Abstract¶
This document will describe how simple shapes and aggregate shapes are generated into python types and type hints from a Smithy model.
Specification¶
Simple shapes¶
Shape Type | Python Type |
---|---|
blob | Union[bytes, bytearray] |
boolean | bool |
string | str |
byte | int |
short | int |
integer | int |
long | int |
float | float |
double | float |
bigInteger | int |
bigDecimal | decimal.Decimal |
timestamp | datetime.datetime |
document | Document = dict[str, 'Document'] |
Trait-influenced shapes¶
enum¶
Members targeting string enums will use the base str
type for forwards
compatibility.
To enable dot-completion support and programmatic understanding of known
values, a StrEnum
will also be provided. Since StrEnum
inherits from str
,
customers will be able to directly pass values from the enum class without
issue. Documentation will reference the generated class for discoverability.
The generated class cannot be part of the type signature as a Union
because
that would harm forwards compatibility. While each value inherits from the base
string class, there are notable differences that could cause code to break,
such as return values for repr
and type
changing.
Alternative: target the generated enums¶
In this alternative, members targeting StrEnums would reference the generated classes.
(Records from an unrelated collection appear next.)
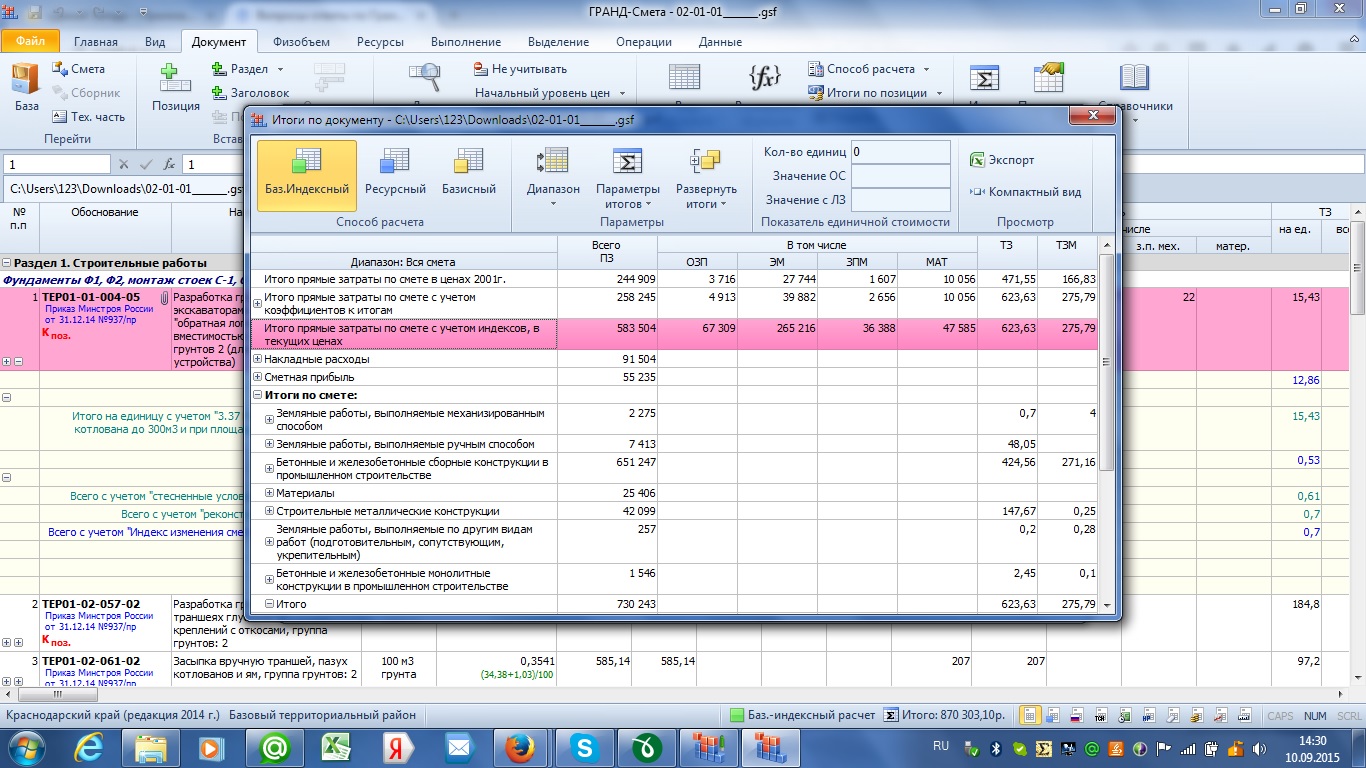Click the Кол-во единиц input field
This screenshot has width=1366, height=768.
click(900, 152)
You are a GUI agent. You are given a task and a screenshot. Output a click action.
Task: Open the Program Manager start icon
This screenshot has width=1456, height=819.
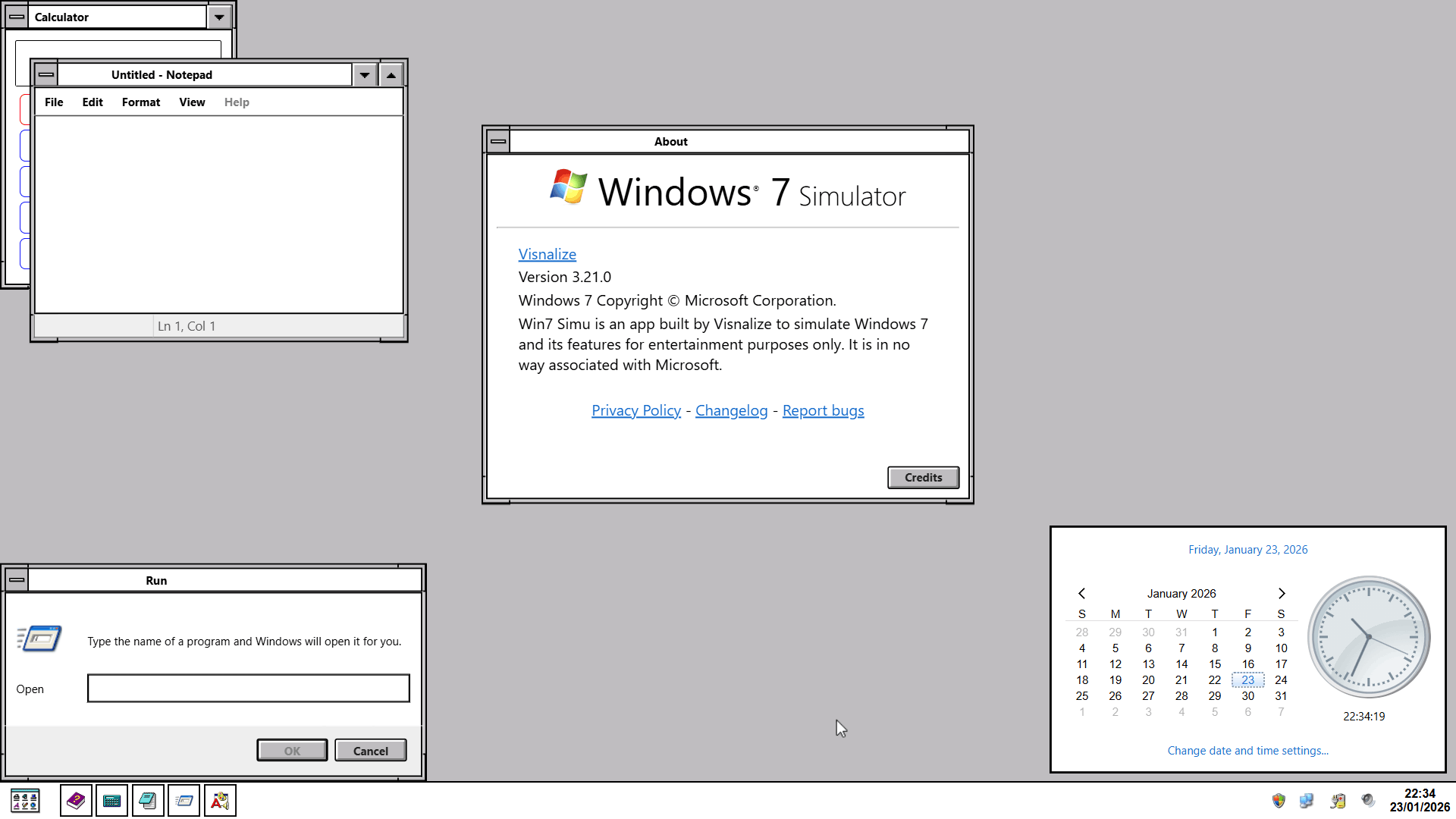point(25,800)
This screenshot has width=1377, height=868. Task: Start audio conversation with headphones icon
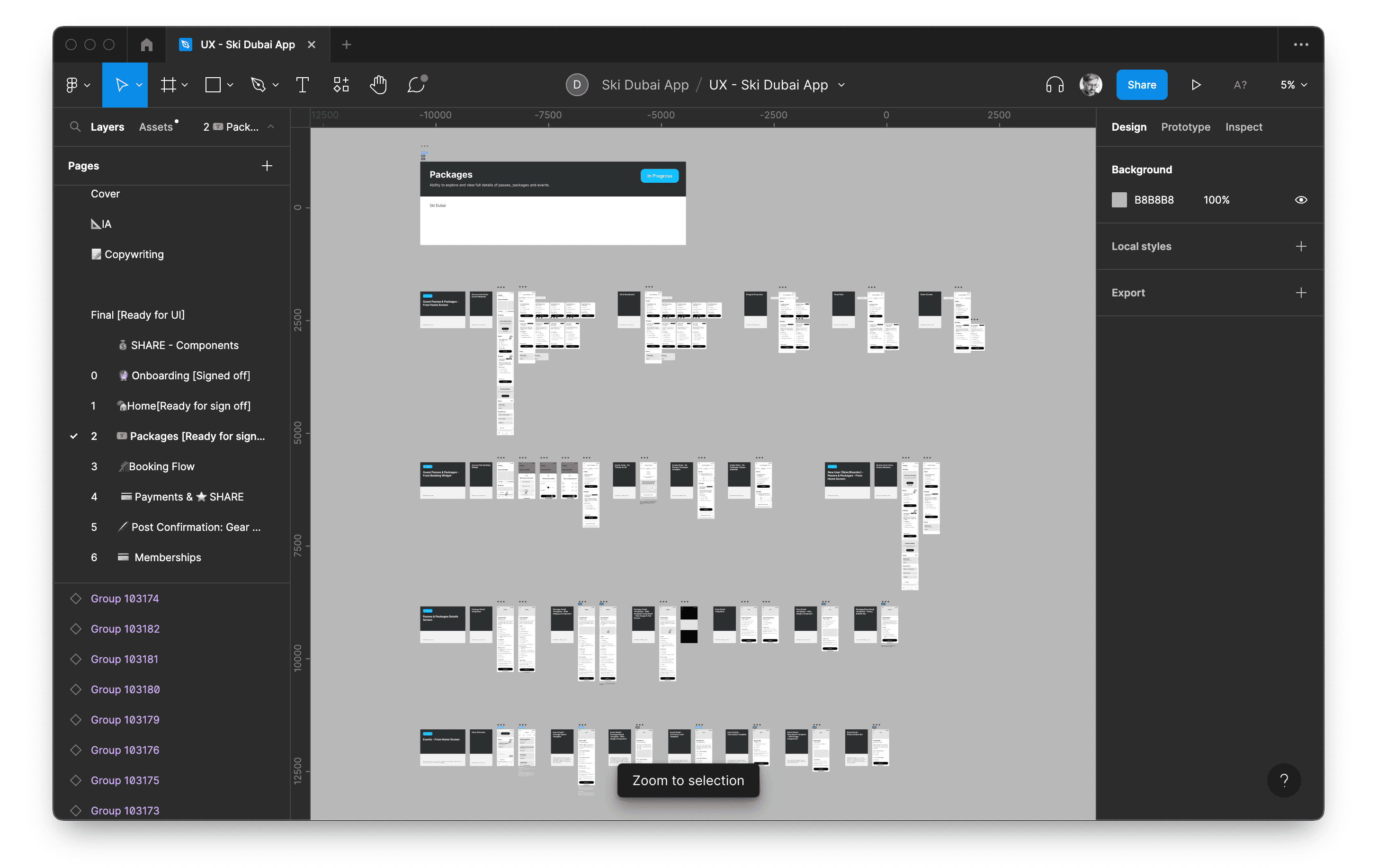[1054, 85]
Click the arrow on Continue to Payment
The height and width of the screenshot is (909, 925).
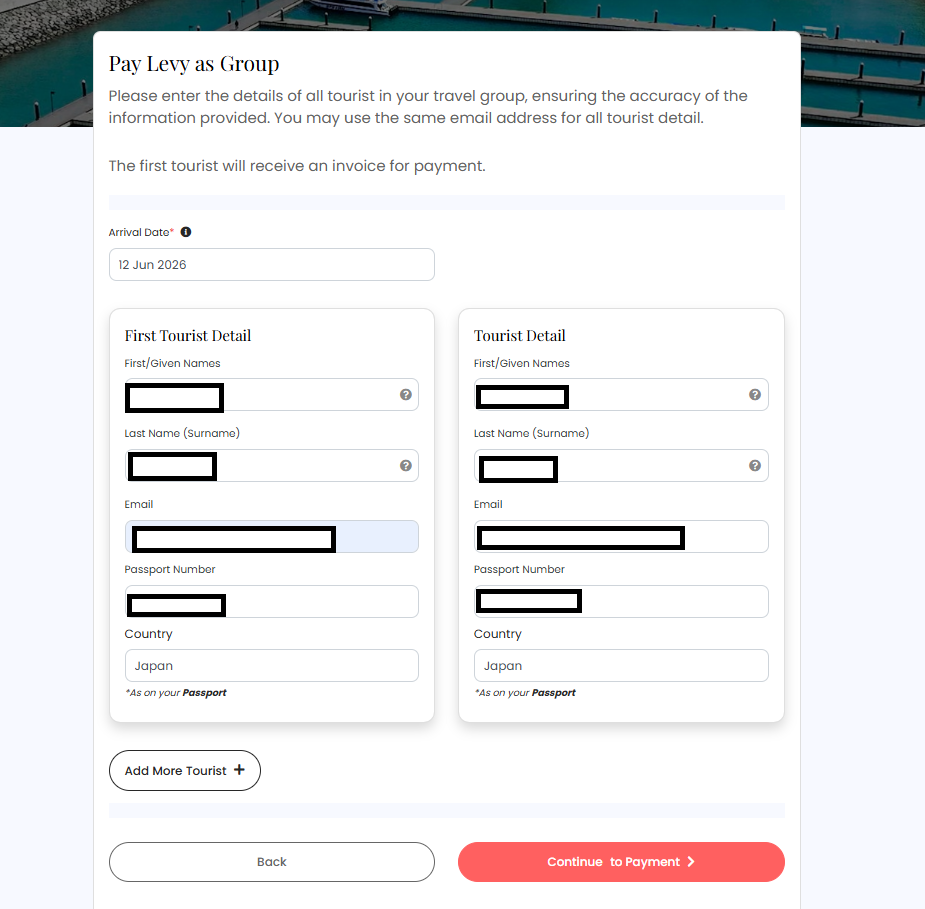pyautogui.click(x=691, y=862)
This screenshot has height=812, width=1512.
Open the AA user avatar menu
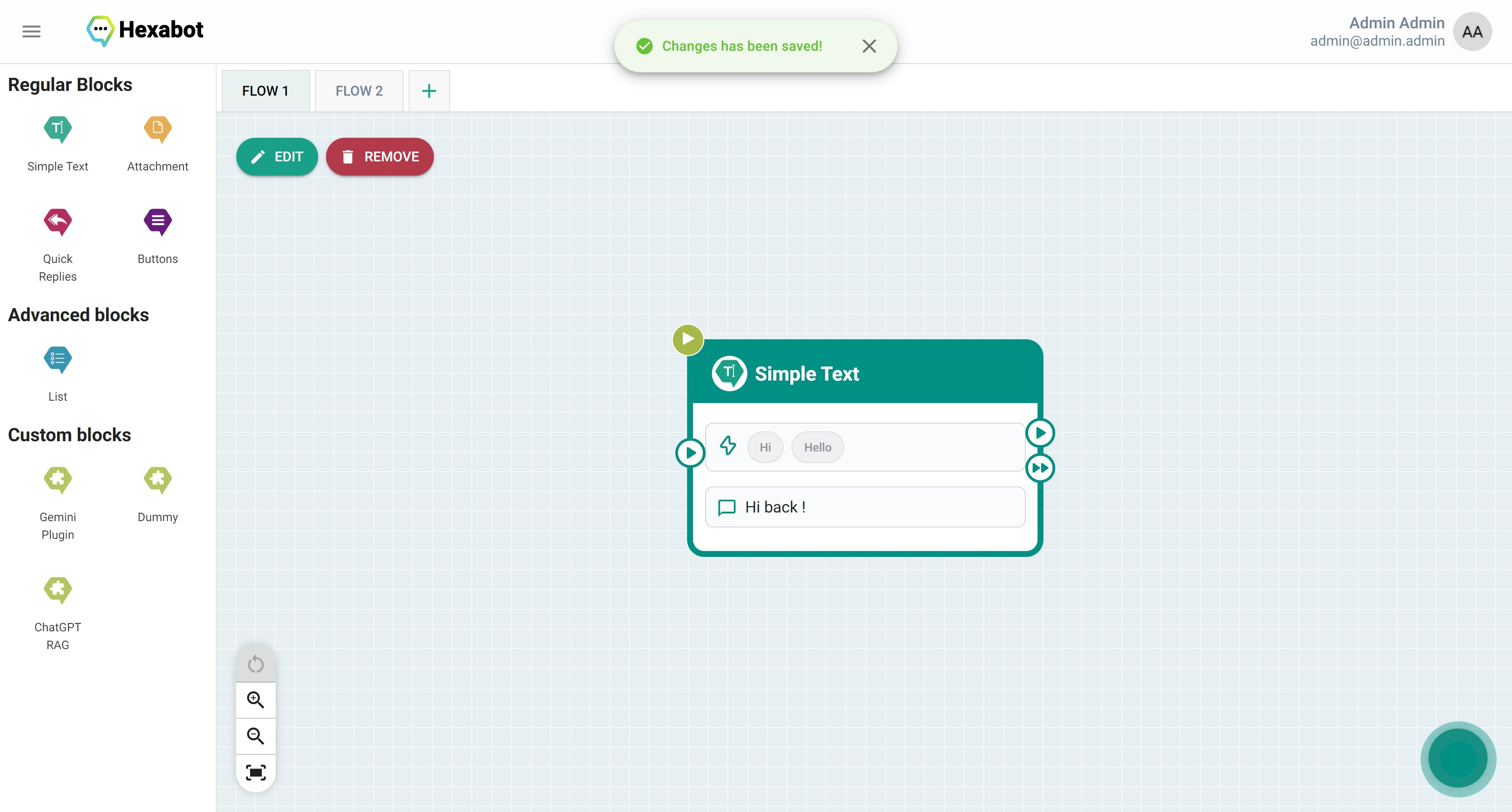[1472, 31]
This wasn't chosen for both forwards and backwards compatibility reasons. While one can mostly use StrEnums and strings interchangeably, the types are different. Type checking would fail if you provided a base str, known or unknown.
Alternative: native enums with generated accessors and unknown variant¶
class MyEnum(StrEnum):
SPAM = "spam"
EGGS = "eggs"
SPAM_EGGS = "spam:eggs"
UNKNOWN_TO_SDK_VERSION = ""
@staticmethod
def from_string(value: str) -> Self:
try:
return MyEnum(value)
except ValueError:
return MyEnum.UNKNOWN_TO_SDK_VERSION
@dataclass(kw_only=True)
class Struct:
my_enum: MyEnum
my_enum_as_string: str = field(init=False)
@my_enum.setter
def my_enum(self, value: MyEnum):
self._my_enum = value
self._my_enum_as_string = value
@my_enum_as_string.setter
def my_enum_as_string(self, value: str):
self._my_enum_as_string = value
self._my_enum = MyEnum.from_string(value)
This alternative uses separate properties and a canonical unknown variant to allow customers to use the native enums without risking a breaking change. The tradeoff is we have to add another property, which may cause confusion. We also have to generate getters/setters to make sure they stay in sync, which dramatically increases the amount of code generated since these need to appear in every referencing structure.
intEnums¶
Members targeting int enums will use the base int
type for forwards
compatibility.
To enable dot-completion support and programmatic understanding of known
values, an IntEnum
will also be provided. Since IntEnum
inherits from
int
, customers will be able to directly pass values from the enum class
without issue. Documentation will reference the generated class for
discoverability.
This is essentially identical to the solution for string enums. The generated accessor alternative, however, is not possible for int enums since there is no suitable placeholder value for the unknown variant.
streaming blobs¶
A blob with the streaming trait will continue to support bytes
as input.
Additionally, it will support passing in a ByteStream
which is any class that
implements a read
method that accepts a size
param and returns bytes.
It will also accept an async variant of that same type or an AsyncIterable
.
Both ByteStream
and AsyncByteStream
will be implemented as Protocols
, which are a way of defining
structural subtyping in Python.
@runtime_checkable
class ByteStream(Protocol):
def read(self, size: int = -1) -> bytes:
...
@runtime_checkable
class AsyncByteStream(Protocol):
async def read(self, size: int = -1) -> bytes:
...
StreamingBlob = Union[
ByteStream,
AsyncByteStream,
bytes,
bytearray,
AsyncIterable,
]
The type signature of members targeting blobs with the streaming trait will be
the union StreamingBlob
.
mediaType¶
Python is very generous in allowing subtyping of built in types, so a string or blob modeled with the mediaType can accept or return helper classes. These can be passed around and used exactly like normal strings/blobs.
class JsonString(str):
_json = ""
def as_json(self) -> Any:
if not self._json:
self._json = json.loads(self)
return self._json
@staticmethod
def from_json(json: Any) -> 'JsonString':
json_string = JsonString(json.dumps(json))
json_string._json = json
return json_string
class JsonBlob(bytes):
_json = b""
def as_json(self) -> Any:
if not self._json:
self._json = json.loads(self.decode(encoding="utf-8"))
return self._json
@staticmethod
def from_json(json: Any) -> 'JsonString':
json_string = JsonBlob(json.dumps(json).encode(encoding="utf-8"))
json_string._json = json
return json_string
A member with a json media type could then accept any json-compatible type in
addition to their base types. Deserializers would always deserialize into a
JsonString
or JsonBlob
to ensure that the parsing is lazy and that adding
the mediaType trait is backwards-compatible.
Example usage:
import json
my_json = {"spam": "eggs"}
# Without JsonBlob
client.send_json(json=b'{"spam": "eggs"}')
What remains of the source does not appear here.